In a recent study on 577 employees and 75 leaders from 75 work teams, my coauthor, Daan van Knippenberg, and I found that the role of leaders in the center is more complex than it appears. Its influence depends on the size of the work unit. Specifically, we found that large teams (11 followers and above) do benefit from having leaders in the center of communication, yet smaller teams (7 and below) performed worse when leaders are too central among employees.
Why is this divide happening? Our analysis showed that when teams are small, leaders in the center tended to block lateral communication among employees and impairs team collaboration, which, sequentially, led to the lower effectiveness of these teams. Further, even after we controlled for self-management of team members, this conditional impact of central leadership remains the same.
This finding implies that the best position for leaders among employees depends on the actual size of the team. Our study gave a very practical suggestion for managers to step in employee communication when the team has more than 11 members. In such large teams, managers should create communication channels for each individual employee.
If teams have 7 or fewer members, however, leaders should avoid involving themselves too much, as it distracts employees from creating their own information flows and collaboration with each other. Instead, it makes sense to encourage employees to formulate their own communication patterns in small teams. And the teams with between 7 and 11 members? Leaders of these teams should take a situational perspective: monitor the team’s interaction, stimulate their communication, and manage when needed.
Dr.
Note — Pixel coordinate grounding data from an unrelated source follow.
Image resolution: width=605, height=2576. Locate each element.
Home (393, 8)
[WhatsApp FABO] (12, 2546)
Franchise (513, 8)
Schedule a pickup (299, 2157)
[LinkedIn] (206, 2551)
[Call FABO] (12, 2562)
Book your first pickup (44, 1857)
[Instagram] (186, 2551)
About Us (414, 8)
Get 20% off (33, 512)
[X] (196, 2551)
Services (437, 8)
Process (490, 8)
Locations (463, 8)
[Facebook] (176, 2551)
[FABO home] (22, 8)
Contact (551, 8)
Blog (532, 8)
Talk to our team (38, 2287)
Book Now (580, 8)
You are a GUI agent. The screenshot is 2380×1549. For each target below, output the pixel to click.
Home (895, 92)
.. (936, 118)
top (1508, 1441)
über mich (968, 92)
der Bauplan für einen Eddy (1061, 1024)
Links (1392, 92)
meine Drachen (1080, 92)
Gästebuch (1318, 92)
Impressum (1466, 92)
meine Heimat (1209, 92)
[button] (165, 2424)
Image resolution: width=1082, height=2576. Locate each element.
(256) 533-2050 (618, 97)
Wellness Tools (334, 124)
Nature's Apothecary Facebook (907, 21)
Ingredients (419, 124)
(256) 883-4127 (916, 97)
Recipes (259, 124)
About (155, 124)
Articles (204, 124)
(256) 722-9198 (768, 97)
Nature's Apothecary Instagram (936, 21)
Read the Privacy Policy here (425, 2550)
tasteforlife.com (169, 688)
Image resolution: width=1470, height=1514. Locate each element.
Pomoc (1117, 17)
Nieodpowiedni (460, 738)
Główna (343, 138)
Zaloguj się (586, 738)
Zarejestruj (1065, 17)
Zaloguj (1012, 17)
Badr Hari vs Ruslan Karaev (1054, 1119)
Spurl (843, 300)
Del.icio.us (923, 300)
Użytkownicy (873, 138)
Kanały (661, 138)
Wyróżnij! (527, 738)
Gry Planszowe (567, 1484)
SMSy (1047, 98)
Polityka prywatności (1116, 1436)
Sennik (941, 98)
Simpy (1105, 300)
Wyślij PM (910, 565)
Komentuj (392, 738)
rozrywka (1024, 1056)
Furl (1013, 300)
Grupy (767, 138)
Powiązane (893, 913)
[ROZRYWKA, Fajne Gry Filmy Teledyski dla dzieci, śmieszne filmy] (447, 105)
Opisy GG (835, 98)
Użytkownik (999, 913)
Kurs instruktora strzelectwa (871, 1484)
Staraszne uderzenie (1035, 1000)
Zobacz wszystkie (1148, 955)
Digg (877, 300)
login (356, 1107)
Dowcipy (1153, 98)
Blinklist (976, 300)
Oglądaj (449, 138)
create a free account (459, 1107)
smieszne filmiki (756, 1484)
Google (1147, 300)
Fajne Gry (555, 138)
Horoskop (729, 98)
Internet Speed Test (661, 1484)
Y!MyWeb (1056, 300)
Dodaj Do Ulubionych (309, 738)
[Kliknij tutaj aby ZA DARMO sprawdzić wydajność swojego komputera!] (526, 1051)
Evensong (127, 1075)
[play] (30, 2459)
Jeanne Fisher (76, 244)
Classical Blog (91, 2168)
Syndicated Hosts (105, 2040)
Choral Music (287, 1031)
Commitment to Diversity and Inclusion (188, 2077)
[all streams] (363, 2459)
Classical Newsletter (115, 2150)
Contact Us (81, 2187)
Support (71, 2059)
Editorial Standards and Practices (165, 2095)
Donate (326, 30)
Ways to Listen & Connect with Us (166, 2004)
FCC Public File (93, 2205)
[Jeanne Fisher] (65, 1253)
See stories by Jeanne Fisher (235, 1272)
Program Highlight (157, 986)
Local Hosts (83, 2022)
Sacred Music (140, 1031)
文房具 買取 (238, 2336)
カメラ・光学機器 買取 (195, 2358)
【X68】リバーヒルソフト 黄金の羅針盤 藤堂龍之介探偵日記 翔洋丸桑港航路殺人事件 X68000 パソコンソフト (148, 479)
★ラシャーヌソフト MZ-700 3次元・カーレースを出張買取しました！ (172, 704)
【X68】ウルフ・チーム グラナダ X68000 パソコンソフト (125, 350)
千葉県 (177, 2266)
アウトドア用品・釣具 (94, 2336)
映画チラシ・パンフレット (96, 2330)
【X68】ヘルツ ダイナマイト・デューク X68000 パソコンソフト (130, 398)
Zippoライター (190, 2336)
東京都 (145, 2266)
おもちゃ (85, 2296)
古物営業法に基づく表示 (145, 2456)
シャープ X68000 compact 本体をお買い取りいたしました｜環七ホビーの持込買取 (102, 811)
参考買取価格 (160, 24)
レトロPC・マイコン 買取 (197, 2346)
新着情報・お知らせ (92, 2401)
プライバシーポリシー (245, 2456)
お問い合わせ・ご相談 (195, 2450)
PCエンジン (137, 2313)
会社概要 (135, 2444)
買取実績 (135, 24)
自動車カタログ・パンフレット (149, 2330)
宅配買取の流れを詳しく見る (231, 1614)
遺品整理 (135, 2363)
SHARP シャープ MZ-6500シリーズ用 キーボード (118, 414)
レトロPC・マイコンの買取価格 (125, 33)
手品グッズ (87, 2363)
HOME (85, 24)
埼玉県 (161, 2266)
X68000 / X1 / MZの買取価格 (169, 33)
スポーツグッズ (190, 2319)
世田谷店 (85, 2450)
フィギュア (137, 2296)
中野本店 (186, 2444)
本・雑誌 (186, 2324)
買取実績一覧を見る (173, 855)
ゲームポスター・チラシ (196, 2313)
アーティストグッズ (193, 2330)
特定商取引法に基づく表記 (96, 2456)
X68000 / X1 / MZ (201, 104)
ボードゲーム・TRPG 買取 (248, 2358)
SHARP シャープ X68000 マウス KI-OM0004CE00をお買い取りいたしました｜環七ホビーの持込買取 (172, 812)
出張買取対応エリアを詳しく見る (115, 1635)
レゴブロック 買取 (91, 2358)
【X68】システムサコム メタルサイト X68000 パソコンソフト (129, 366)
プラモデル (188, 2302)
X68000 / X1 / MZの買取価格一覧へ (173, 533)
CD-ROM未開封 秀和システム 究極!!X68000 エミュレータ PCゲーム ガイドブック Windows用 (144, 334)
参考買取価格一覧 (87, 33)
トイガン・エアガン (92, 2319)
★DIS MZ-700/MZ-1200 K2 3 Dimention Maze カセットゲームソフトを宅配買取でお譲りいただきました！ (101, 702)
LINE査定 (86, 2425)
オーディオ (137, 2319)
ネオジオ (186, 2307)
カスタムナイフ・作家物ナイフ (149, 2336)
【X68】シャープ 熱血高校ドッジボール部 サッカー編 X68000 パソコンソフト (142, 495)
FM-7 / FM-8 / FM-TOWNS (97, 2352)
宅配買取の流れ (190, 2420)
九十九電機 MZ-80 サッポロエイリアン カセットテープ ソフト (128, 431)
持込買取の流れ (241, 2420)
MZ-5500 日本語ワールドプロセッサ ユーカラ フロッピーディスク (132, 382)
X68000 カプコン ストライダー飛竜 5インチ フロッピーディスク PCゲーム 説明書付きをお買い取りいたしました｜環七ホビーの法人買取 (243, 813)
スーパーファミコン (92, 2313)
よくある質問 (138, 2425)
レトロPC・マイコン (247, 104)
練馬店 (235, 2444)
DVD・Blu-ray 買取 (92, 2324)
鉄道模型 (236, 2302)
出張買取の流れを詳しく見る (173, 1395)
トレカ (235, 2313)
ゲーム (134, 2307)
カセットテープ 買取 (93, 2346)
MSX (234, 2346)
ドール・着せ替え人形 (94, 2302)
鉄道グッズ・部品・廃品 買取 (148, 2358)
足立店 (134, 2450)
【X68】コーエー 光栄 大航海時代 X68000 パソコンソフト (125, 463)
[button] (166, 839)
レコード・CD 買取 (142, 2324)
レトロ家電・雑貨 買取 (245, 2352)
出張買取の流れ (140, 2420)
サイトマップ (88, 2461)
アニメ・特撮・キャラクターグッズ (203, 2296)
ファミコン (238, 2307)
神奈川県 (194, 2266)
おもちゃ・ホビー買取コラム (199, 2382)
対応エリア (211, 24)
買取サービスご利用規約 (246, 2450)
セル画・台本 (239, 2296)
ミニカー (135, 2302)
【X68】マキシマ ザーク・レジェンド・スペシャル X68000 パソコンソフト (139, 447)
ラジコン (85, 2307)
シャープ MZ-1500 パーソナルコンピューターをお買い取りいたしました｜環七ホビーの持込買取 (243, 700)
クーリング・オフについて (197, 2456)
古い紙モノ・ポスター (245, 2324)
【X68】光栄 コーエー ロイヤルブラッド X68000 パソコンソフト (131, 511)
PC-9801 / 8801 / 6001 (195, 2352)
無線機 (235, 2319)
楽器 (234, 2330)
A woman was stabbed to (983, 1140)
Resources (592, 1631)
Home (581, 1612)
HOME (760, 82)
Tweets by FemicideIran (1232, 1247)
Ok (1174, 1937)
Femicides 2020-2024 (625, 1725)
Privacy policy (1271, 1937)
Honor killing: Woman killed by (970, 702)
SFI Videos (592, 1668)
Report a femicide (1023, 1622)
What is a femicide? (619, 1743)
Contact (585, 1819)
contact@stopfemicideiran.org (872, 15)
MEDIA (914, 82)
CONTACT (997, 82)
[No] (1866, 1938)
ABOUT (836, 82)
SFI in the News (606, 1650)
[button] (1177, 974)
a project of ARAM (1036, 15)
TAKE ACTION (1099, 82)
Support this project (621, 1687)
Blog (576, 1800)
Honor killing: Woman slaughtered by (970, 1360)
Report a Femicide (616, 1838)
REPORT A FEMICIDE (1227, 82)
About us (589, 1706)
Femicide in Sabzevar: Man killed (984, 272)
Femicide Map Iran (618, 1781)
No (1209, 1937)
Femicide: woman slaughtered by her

Yingjie Yuan (yingjie.yuan rug.nl) is Assistant Professor of Human Resource Management & Organizational Behavior at the Faculty of Economics and Business, University of Groningen, with expertise on Team information processing, Creativity/Innovation, Social networks, Star Performers, and Idea Receptivity.
Yuan, Y., & Van Knippenberg, D. (2021). Leader Network Centrality and Team Performance: Team Size as Moderator and Collaboration as Mediator. Journal of Business and Psychology, 1-14.